Over the last decade, six of the 10 fastest growing economies in the world were African.  Part of Africa’s stellar growth during this period has been partly attributed to good leadership and governance. Kofi Annan, chairman of the Africa Progress Panel, praised the continent’s leadership and governance standards.  He was confident that over the next decade Africa’s progress will continue.

Annan stressed the need for public policy debate which, he rued, was practically non-existent across the continent.  He lamented that as much as there is democracy there is no engagement between governments and their citizenry. As such there is no policy consensus in nations which means that at each change of government, every five or 10 years, there is a change in policy.

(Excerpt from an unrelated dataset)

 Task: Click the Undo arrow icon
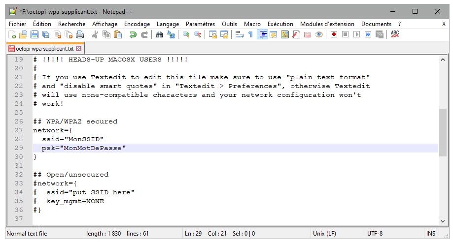133,34
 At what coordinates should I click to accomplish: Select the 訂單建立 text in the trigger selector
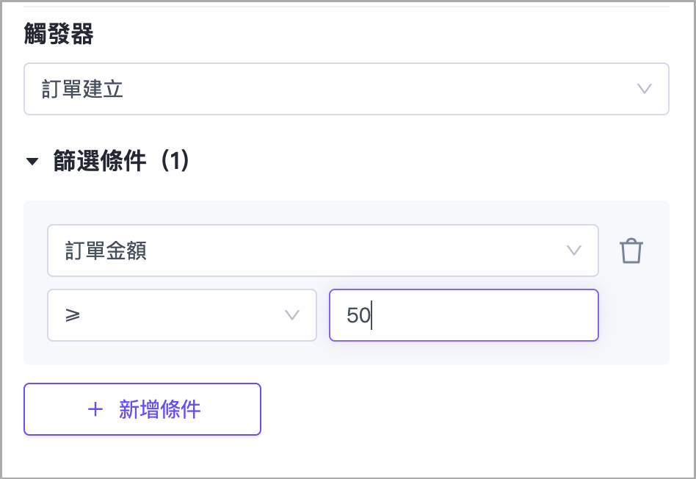80,89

He said that lack of policy debate not only promotes myopic policies but also policy discontinuity. This limits consensus and nation building on the continent, ultimately putting a cap on economic growth and development.

Gao Xiqing, president and vice chairman of China Investment Corporation, hit the nail on the head when he referred to a quote by Chairman Mao referring to China’s poverty.


“This may seem a bad thing, but in reality it is a good thing. Poverty gives rise to the desire for changes the desire for action and the desire for revolution. On a blank sheet of paper free from any mark, the freshest and most beautiful characters can be written; the freshest and most beautiful pictures can be painted,” he says.

Africa, like China then, is also fortunate enough to have ‘a blank sheet free from any mark’. It is Africa’s opportunity given its many desires to rise and produce a unique, beautiful and heavenly masterpiece in the form of inclusive, strong and sustainable economic growth to lift Africans from poverty.